Dogsled racing, or mushing, is one of the rare professional competitive sports that is truly co-ed. Women make up nearly a third of the entries in this year’s 1,000-mile Iditarod Trail Sled Dog Race, considered one of the toughest endurance competitions in the world. Proportionally, top-ten Iditarod finishes between women and men are often an even split.
I didn’t even know what the Iditarod was two years ago when I first went on assignment to photograph the Yukon Quest, Alaska’s other 1,000-mile dogsled race. Up until then, I’d mostly documented social issues and life in conflict zones. This is very different—it’s a lifestyle, not life-and-death—but I am drawn to authentic human stories within extreme circumstances, which is exactly what mushing is about. The racing and training locations are some of the most beautiful, untouched landscapes in the world. The bond between the mushers and their dogs is interesting and challenging to capture. The mushers themselves are dedicated, self-sufficient, and extremely well-versed in survival skills. And I love the dogs.

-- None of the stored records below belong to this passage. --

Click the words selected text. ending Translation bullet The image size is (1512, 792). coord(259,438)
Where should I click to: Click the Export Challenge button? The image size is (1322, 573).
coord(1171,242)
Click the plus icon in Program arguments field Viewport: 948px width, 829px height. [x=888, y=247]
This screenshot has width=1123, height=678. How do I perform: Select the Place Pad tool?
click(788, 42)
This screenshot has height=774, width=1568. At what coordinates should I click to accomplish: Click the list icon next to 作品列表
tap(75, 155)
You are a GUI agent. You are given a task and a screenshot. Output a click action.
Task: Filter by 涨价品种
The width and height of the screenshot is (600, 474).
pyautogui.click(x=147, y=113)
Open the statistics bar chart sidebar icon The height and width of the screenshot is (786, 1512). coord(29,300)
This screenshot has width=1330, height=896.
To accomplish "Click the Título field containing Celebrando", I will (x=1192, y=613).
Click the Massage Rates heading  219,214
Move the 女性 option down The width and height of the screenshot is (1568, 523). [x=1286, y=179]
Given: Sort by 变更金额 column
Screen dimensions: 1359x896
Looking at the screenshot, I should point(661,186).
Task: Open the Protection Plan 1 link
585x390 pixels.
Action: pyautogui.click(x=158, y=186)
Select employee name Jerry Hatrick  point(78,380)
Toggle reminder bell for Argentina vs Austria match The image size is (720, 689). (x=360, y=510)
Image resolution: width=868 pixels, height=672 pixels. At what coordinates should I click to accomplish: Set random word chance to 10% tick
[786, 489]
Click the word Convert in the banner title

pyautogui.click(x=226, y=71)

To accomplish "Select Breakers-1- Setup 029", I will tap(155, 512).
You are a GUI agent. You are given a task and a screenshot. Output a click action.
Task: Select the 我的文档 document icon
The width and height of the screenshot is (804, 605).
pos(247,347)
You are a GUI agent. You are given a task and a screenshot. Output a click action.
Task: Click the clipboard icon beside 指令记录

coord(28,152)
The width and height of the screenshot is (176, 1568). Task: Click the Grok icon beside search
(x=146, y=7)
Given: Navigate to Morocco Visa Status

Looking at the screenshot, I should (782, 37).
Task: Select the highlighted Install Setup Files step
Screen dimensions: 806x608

Female mushers can understandably get tired of outsiders like me coming in and focusing on their gender. But I think they’re all rad and exactly the kind of role models girls should know about. I’ll be covering this year’s Iditarod, which starts March 5, but these are some favorite shots from past 1,000-mile dogsled races and visits to kennels.
Photo: Anna and Kristy Berington with their dogs in Wasilla, Alaska, before the start of the 2015 Iditarod. The twin sisters started mushing in Wisconsin at the age of 10, and have been racing the Iditarod for the past six years. When they aren’t mushing they work construction, run triathlons, and manage a competitive racing kennel, Team Jannsen.